MHTML to Doc - retain TOC functionality

We have been historically using Aspose.Words.Java with RTF generated documents and converting them to Doc and Pdf file formats. We are in the process of trying to overhaul our system and looking to use HTML or MHTML instead of RTF and using Aspose to still convert to Doc and Pdf. I have looked at the round trip documentation and have tried having our system convert from RTF to Doc to MHTML (with roundtrip true) to Doc and the Table of Contents doesn’t work. The hyperlinks don’t take you to the correct place in the document and we lose the page numbering in the TOC itself. I have read that TOC is not currently supported but the documentation note for that is pretty old.

I’m wondering if you have any suggestions or a work around where we would be able to use the MHTML format and still get a populated Table of Contents in the final word document. I’ve played around with trying to look for bookmarks in the MHTML file data and doing the jump to and create TOC functionality, but doesn’t seem like it wants to work with MHTML data.

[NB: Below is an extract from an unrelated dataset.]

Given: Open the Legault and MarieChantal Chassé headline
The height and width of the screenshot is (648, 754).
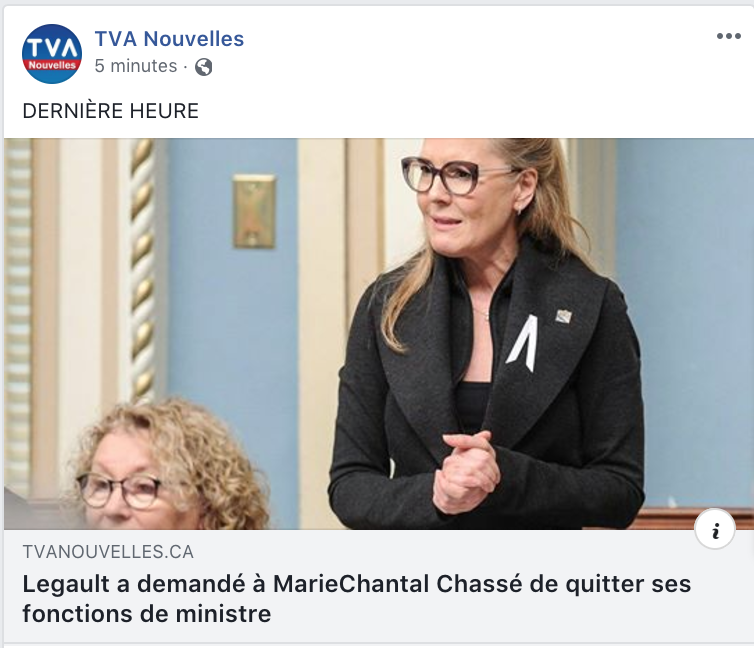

Any assistance you can offer would be appreciated.

@AurinBlackstaff

To ensure a timely and accurate response, please attach the following resources here for testing:

  • Your input Word/RTF document.
  • Please attach the output document that shows the undesired behavior.
  • Please attach the expected output document that shows the desired behavior.
  • Please create a simple Java application ( source code without compilation errors ) that helps us to reproduce your problem on our end and attach it here for testing.

As soon as you get these pieces of information ready, we will start investigation into your issue and provide you more information. Thanks for your cooperation.

PS: To attach these resources, please zip and upload them.

SampleFiles.zip (115.1 KB)

I have attached the requested files.

Original and Expected results if the file we currently get from Aspose.Words.java after it has converted our existing RTF formatted documents. This is the result we are looking to duplicate by using MHTML format instead.

You will see in the converted to MHTML with .setExportRoundtripInformation(true); as a save option is stripping the document borders, the footer formatting is getting messed up, and the links in the TOC are no longer linking to the expected areas in the document.

We want the final result to be able to mirror the Orginal_and_Expected_Results.doc file. Is this even possible to obtain when coming from a MTHML file type? If so we need insight on how to go about doing that and what we need in the MTHML file so Aspose can properly convert it.

The sample code is receiving a string with the file data in it and returning the file data in a stream to and from Perl system code. If you needed more insight on the code side of things.

Again anything that you can do to assist with this matter would be helpful. We need to determine if we can migrate to using an MHTML or HTML based format or if we will need to look into other options.

Thank you

@AurinBlackstaff

In your case, we suggest you please use HtmlSaveOptions.ExportTocPageNumbers property to export the page numbers to table of contents in output HTML. Hope this helps you.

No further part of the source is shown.